Dans le cas du projet Trans Mountain, racheté par le gouvernement fédéral pour 4,5 milliards de dollars, « une décision » sera rendue probablement en juin, a par ailleurs précisé M. Sohi.

Selon les informations disponibles actuellement, les coûts de construction dépasseraient les 9 milliards de dollars. Une fois réalisé, le projet permettra d’acheminer chaque année près de 325 millions de barils de pétrole des sables bitumineux vers la côte ouest.

Le premier ministre albertain, Jason Kenney, a évidemment salué vendredi la décision de la Cour, qui devrait faciliter l’exportation du pétrole produit dans le nord de sa province. Il a du même coup suggéré à son homologue de Colombie-Britannique de cesser sa « campagne d’obstruction » au projet d’expansion de Trans Mountain.

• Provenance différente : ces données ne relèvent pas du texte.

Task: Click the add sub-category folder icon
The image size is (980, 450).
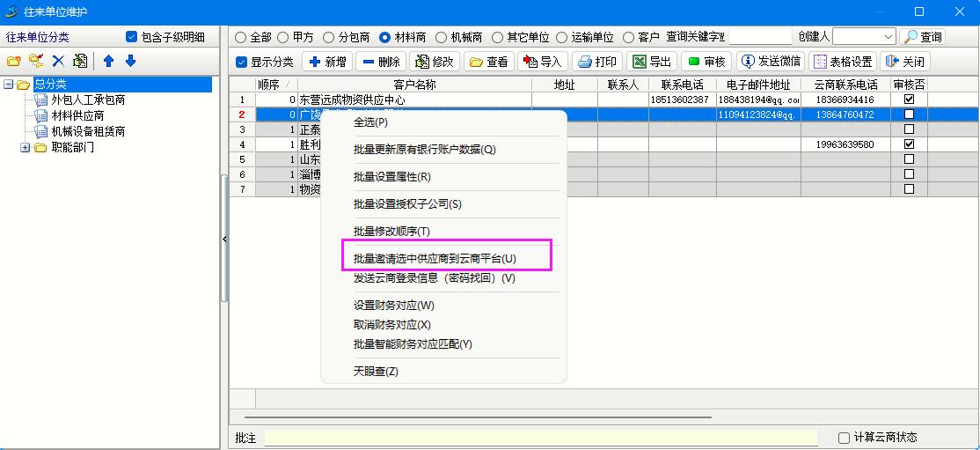Action: point(36,61)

John Horgan a pour sa part répondu au jugement en réaffirmant que la protection de l’environnement est bel et bien de compétence provinciale, tout en laissant entendre que Victoria pourrait porter la cause en appel.

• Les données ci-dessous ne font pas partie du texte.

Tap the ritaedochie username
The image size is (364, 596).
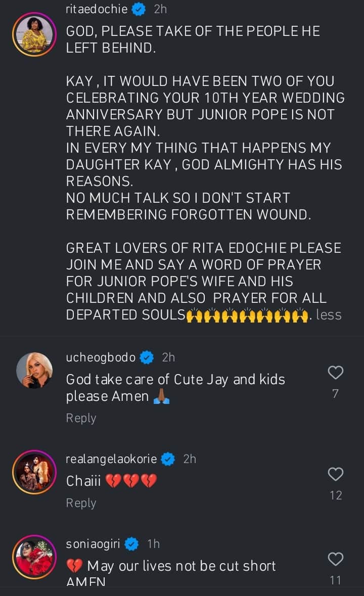click(x=97, y=9)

« Cette décision ne change rien au fait que ce projet demeure incompatible avec la lutte contre les changements climatiques. La science exige que nous arrêtions de développer les énergies fossiles et nous espérons que malgré le jugement rendu aujourd’hui, le gouvernement comprenne ce message », a réagi le porte-parole de Greenpeace, Patrick Bonin.

La production pétrolière canadienne pourrait atteindre six millions de barils par jour en 2040. Le pays recèle les troisièmes réserves pétrolières mondiales, soit quelque 173 milliards de barils.

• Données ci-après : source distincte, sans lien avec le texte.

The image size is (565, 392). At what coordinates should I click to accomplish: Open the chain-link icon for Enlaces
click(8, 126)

Ottawa propriétaire d’un pipeline américain

En rachetant le réseau Trans Mountain, le gouvernement de Justin Trudeau est aussi devenu propriétaire d’un second pipeline, le « Puget Sound ». Cette conduite de 110 kilomètres, connectée au pipeline Trans Mountain, transporte du pétrole jusqu’aux installations de quatre raffineries situées dans l’État de Washington. Le pipeline Pudget Sound est en activité depuis 1954 et peut transporter chaque jour jusqu’à 240 000 barils de pétrole, soit un total de 87,6 millions de barils par année.
6 commentaires
  • Samuel Prévert - Inscrit 25 mai 2019 07 h 21

    Épargnons le Québec !

    Notre seule réponse possible est l'indépendance.

  • Françoise Labelle - Abonnée 25 mai 2019 08 h 01

    Ti pay la

    Aux USA, Trans Canada (Keystone extra large) est bloqué au Nebraska et au Montana. Quel genre de fédération bloquée avons-nous là?
    Les fédéralistes devraient au moins lutter pour la décentralisation du Canada, si jamais ils en sont capables.

  • Gilles Bonin - Abonné 25 mai 2019 09 h 29

    Cher Québec,

    province de la fédération canadienne, tu vas passer par là... Quant à tes espoirs de virages vert très foncé, pour certains, tu repasseras donc.

  • Daniel Grant - Abonné 25 mai 2019 09 h 43

    Deux poids deux mesures

    C’est drôle comment nous pouvons être tellement puriste et bon père de famille sur la bonne marche dans l’harmonisation des procédures et techniques de la fédération en invoquant l’intérêt général (ce qui n’est pas faux)

    mais

    du côté environnemental
    il ne semble pas évident pour nos élus que les conditions d’existence de l’humanité comme l’air qu’on respire, l’eau qu’on boit, l’humus qui nous nourrit la faune et la flore,
    ne fassent pas partie de l’intérêt général.

    Vous voulez faire de l’énergie sale?

    montrez nous comment vous allez respecter l’intérêt général dans le domaine de l’environnement.

    Comment peut-on faire confiance à une industrie qui n’existe que pcq s’est totalement déresponsabilisé de toutes les lois de protection de l’environnement et qui a un comportement délinquant quand vient le temps de payer ses dettes de location et les dégâts de déversements et de puits abandonnés qui fuient ($260 Milliards aux frais des payeurs de taxes).

    Étant donné que les pétrolières ont menti depuis plusieurs années sur leurs vrais émissions de pollution de l’air de plus de 60% cela signifie que nous serions déjà rendu à la limite de pollution que l’AB s’était imposé elle-même dans le passé, alors l’AB devrait cesser d’augmenter la production, donc tout nouveau projet fossile n’a aucune pertinence.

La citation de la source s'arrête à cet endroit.